Monday, February 09, 2004

The Press Let's Your Government Repeatedly Lie To You


"One question worth asking," John Walcott of Knight Ridder says, "is whether we in journalism have become too reliant on high-level officials instead of cultivating less glamorous people in the bowels of the bureaucracy. "In the case of Iraq, he added, the political appointees "really closed ranks. So if you relied exclusively on traditional news sources—assistant secretaries and above—you would not have heard things we heard." What Walcott calls "the blue collar" employees of the agencies—the working analysts or former analysts—were drawn on extensively by Knight Ridder, but by few others.
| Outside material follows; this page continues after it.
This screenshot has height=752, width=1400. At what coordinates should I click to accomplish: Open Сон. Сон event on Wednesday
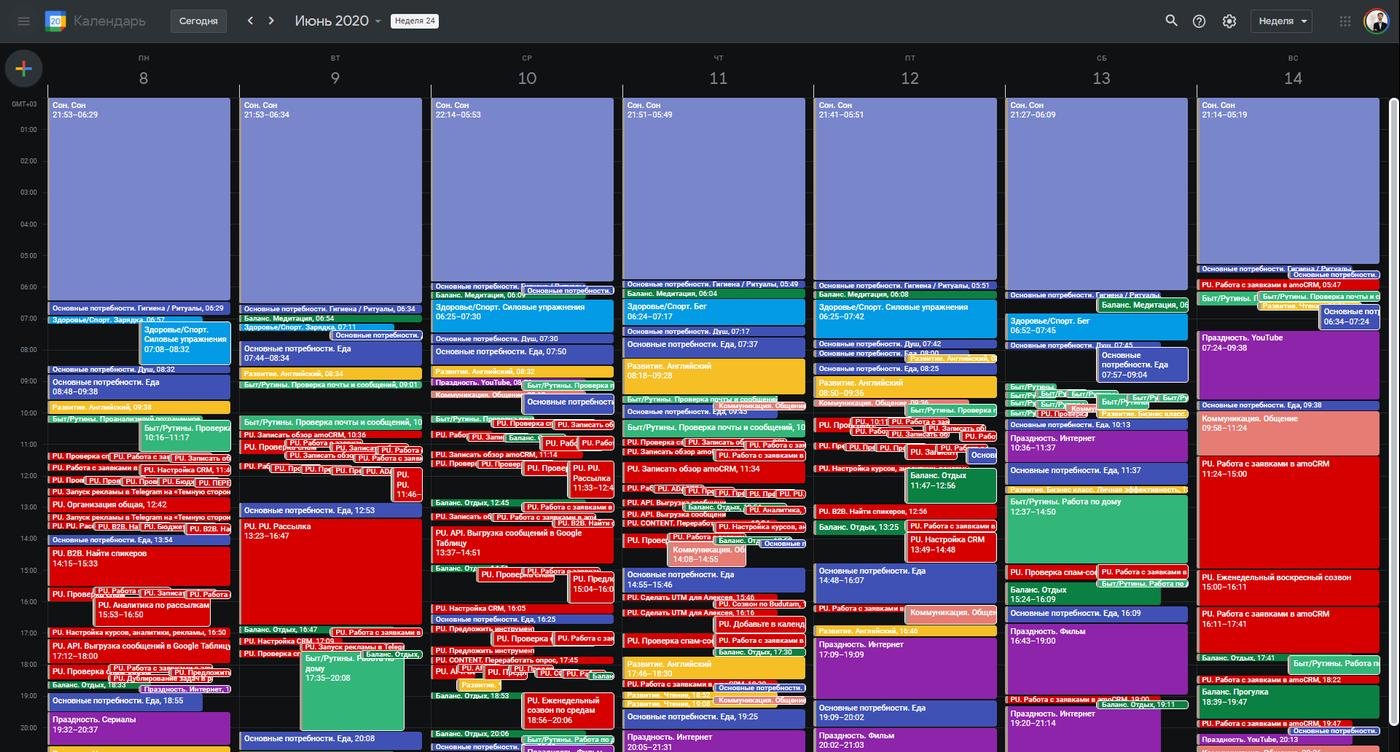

The nearer the war drew, and the more determined the administration seemed to wage it, the less editors were willing to ask tough questions. The occasional critical stories that did appear were, like Pincus's at the Washington Post, tucked well out of sight.

The contrast between the press's feistiness since the end of the war and its meekness before it highlights one of the most entrenched and disturbing features of American journalism: its pack mentality. Editors and reporters don't like to diverge too sharply from what everyone else is writing. When a president is popular and a consensus prevails, journalists shrink from challenging him. Even now, papers like the Times and the Post seem loath to give prominent play to stories that make the administration look too bad.